TRAVESTI NÃO É BAGUNÇA
Pedro conta por meio do ensaio conseguiu sentir na pele a frase icônica de Luana “Travesti não é Bagunça”, seja durante os cliques ou depois ao tentar expor em uma grande galeria. “As pessoas se referiam a mim como ‘o Pedro, que fotografa travesti’, sempre soltando uma risada, como se isso fosse pequeno. Quando fui expor, as pessoas queriam que colocasse em um cantinho escondido lá da Lapa, pois era um trabalho marginal e que não merecia destaque. Mas eu queria que Luana fosse vista como uma obra que é por muito mais gente”.
A transfobia ocorreu até quando conseguiu um espaço luxuoso para a primeira exposição. “Um galerista superpoderoso e famoso disse: ‘Porra, que legal, é tudo meu, vai expor na minha galeria’. Mas ele tinha uma gerente muito careta, que disse ao ver o protótipo de como ficaria: Ninguém vai vir na exposição, ninguém vai ver a exposição, não vai vender e não vai dar em nada. É essa a expectativa que as pessoas têm de uma travesti, a de que é bagunça”.
Contudo, a exposição foi um sucesso na exposição, sendo levada para outros espaços e sendo expostas até mesmo em Portugal, no “Encontros da Imagem”, e em Braga e no “TurinPhoto Festival”, na Itália. “Daí isso se transforma em inveja: ‘o que essa bicha e essa travesti fizeram para dar certo?’ Essa bagunça que a Luana fala tem a ver com o desrespeito, com o menosprezo, com a desunião e a falta de cidadania. Quando ela diz que travesti não é bagunça, ela está dizendo que travesti não é cidadã de segunda classe, que não deve ser desrespeitada, jogada e atribuída à criminalidade”.
UMA TRAJETÓRIA DE SUCESSO
Pedro diz que é muito significativo ter acompanhado os diversos momentos de Luana desde a exposição. Tanto pela participação icônica no programa “Profissão Repórter”, em 2010, quando ficou conhecida pelo bordão “Travesti não é bagunça”, quanto pelo contato com o padre Fabio de Mello, que teve contato com Luana no aniversário de Alcione e, durante uma missa em 2015, reconheceu o preconceito na igreja e ressaltou os atos benevolentes de Luana em prol de pessoas sujeitas à vulnerabilidade social.

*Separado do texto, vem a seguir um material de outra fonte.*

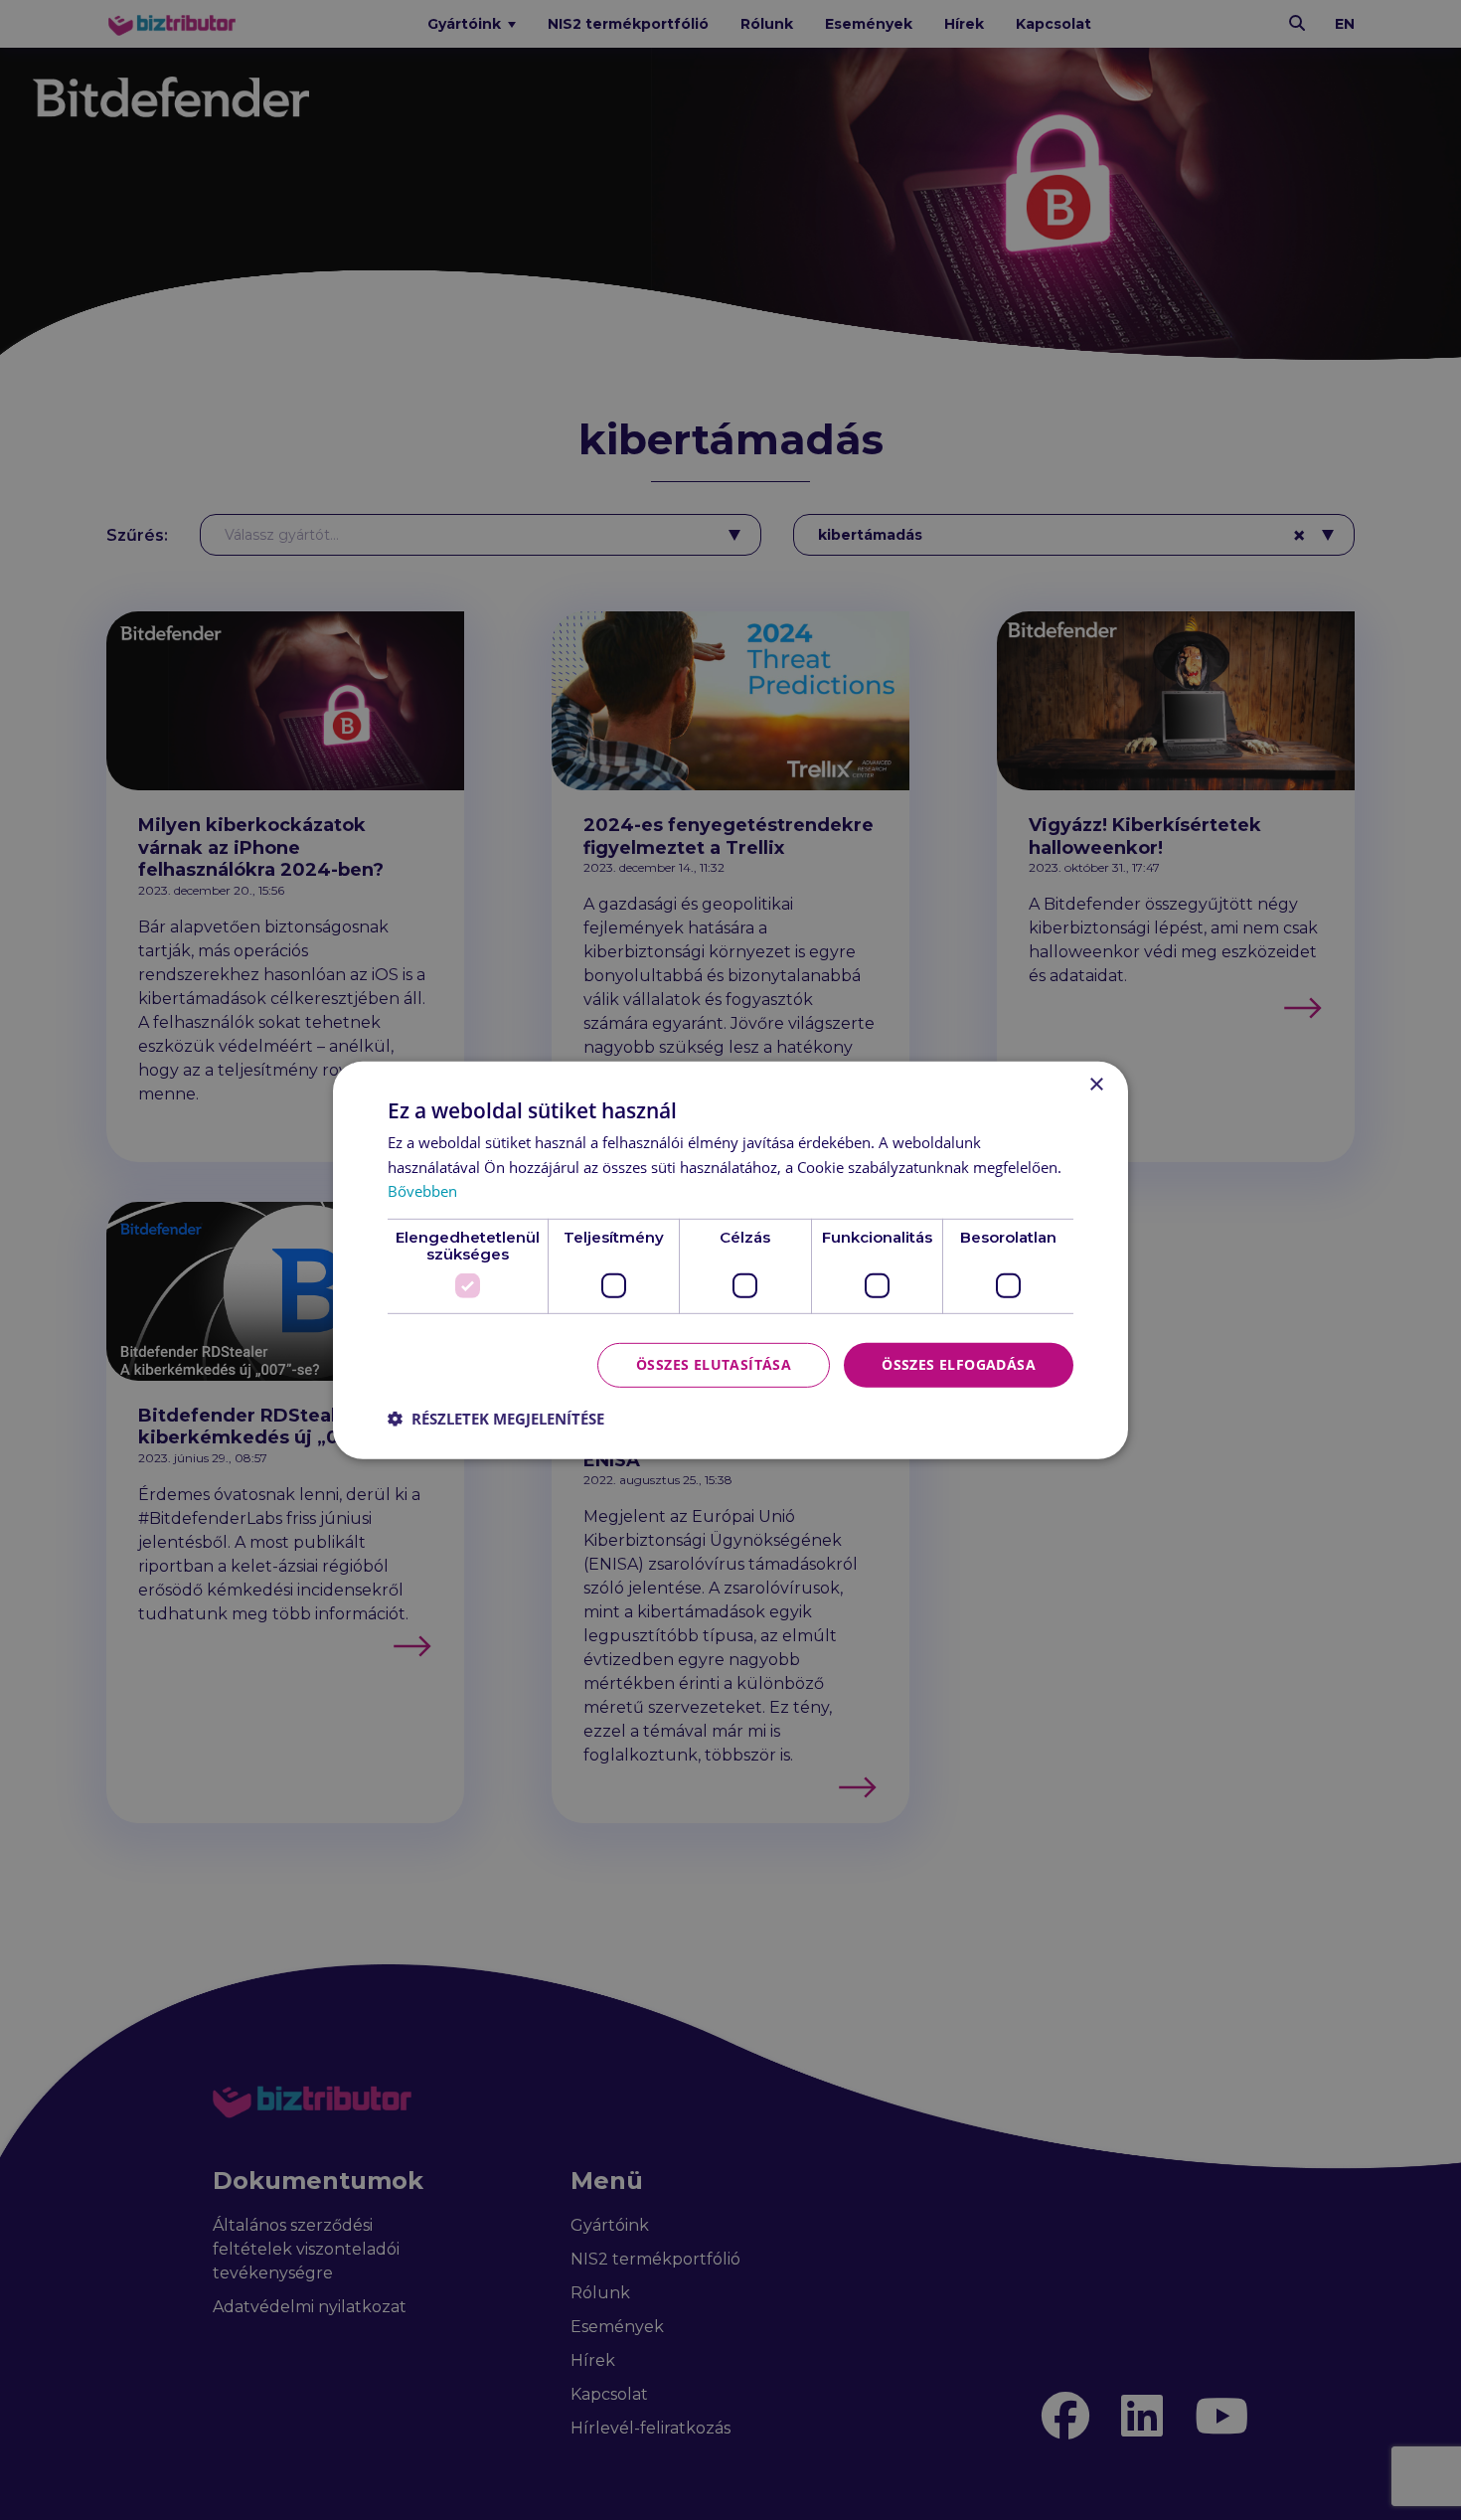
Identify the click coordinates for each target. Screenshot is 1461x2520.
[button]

“No Profissão Repórter, fiquei impactado com a porrada que ela deu no cara. Achei que ela fosse virar um traste e que todo mundo ficaria com medo de uma travesti. O próprio Caco Barcellos foi covarde ao julgar a Luana e chama-la de covarde. Mas a relação das pessoas foi outra. Elas acharam o máximo. Foi uma atitude politicamente incorreta, mas que demonstrou que travesti não é bagunça. Achava muito interessante esse retorno que as pessoas davam sobre ela”, conta.
“Quando conheci Luana, ela era referenciada como “travecão encrenqueiro que comandava a Lapa e a prostituição. Quando fizemos as fotos e a exposição aconteceu, tanto no Brasil quanto em Portugal e na Itália, ela ficou conhecida como a Rainha da Lapa. Depois, com a exposição na mídia, ela mostrou que não é princesinha, é rainha. Que é malandra, que tem o lado legal, mas que não brinca com ela, pois ela é foda. Hoje, ela é referenciada como a segunda Madame Satã. É curioso retomar esse ensaio e ver que de ‘travecão’ ela conseguiu mostrar que foi uma pessoa que deu certo. Porque ela foi uma pessoa de sucesso. Ela se tornou um mito”, reflete.
SERVIÇO:
Exposição fotográfica “Luana Muniz, a Rainha da Lapa”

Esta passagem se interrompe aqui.